Fears rise over effects of lockdown drinking
Tackling the harms caused by increased alcohol use during the COVID-19 pandemic could be seen for a generation, experts have warned.
Before the UK went into lockdown alcohol sales were up 67%, with many drinking at home in isolation, according to Baroness Ilora Finlay, chairwoman of the Commission on Alcohol Harms, and Ian Gilmore, chairman of the Alcohol Health Alliance.
"Now, as signs emerge of some control over new cases of COVID-19, it is increasingly clear that if we don't prepare for emerging from the pandemic, we will see the toll of increased alcohol harm for a generation," they wrote in a joint editorial published in The British Medical Journal.
They said the pandemic "has the potential to be an exemplar of our ambivalent relationship with alcohol and its consequences".
People with pre-existing problems with alcohol and those on the "brink" of dependence are at particular risk, they said, adding: "Dependence will be triggered by bereavement, job insecurity or troubled relationships.

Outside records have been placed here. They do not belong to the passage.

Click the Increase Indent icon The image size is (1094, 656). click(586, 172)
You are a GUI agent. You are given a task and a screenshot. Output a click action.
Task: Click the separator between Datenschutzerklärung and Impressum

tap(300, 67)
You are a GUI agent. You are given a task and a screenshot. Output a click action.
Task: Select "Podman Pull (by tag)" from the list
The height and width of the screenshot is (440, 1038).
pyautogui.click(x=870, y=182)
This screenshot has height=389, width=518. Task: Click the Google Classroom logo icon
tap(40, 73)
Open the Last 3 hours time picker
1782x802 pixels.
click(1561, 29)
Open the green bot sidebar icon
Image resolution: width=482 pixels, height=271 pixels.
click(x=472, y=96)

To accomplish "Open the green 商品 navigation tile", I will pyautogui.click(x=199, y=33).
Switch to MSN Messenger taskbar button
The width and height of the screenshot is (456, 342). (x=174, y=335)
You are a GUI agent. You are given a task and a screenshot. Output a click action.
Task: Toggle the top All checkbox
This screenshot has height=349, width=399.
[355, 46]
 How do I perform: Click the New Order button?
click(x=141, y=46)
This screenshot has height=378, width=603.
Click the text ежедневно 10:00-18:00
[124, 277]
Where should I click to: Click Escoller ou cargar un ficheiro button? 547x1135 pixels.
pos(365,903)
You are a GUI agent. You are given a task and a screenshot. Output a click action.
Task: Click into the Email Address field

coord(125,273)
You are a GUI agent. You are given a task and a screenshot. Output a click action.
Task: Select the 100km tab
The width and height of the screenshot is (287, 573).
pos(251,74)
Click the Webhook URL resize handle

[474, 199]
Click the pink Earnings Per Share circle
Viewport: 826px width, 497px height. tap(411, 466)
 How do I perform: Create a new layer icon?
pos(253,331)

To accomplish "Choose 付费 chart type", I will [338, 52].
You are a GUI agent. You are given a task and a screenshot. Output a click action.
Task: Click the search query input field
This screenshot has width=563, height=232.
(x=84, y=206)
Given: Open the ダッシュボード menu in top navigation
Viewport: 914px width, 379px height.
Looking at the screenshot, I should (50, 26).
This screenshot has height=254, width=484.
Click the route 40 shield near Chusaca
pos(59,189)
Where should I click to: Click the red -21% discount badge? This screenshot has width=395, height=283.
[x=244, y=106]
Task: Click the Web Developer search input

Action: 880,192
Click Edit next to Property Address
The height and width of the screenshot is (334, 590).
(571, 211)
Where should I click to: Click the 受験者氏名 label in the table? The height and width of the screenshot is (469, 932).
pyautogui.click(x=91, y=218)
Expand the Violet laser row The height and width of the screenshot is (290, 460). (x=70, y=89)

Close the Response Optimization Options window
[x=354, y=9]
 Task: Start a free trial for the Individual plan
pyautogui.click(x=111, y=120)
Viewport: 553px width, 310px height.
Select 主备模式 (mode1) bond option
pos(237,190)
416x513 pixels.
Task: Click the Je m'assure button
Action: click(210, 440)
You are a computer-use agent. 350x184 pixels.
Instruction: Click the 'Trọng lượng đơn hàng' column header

"Before COVID-19, only one in five harmful and dependent drinkers got the help they need; the proportion will be even lower now."
The number of people with alcoholic liver disease was increasing before the crisis, and will rise further as a result, the experts predicted.
Alcohol treatment services will also see a surge in demand, they added. They also raised concerns that alcohol consumption is linked to domestic violence, highlighting the increased numbers of calls to domestic violence charities at the start of lockdown.
"Tackling alcohol harms is an integral part of the nation's recovery," they concluded.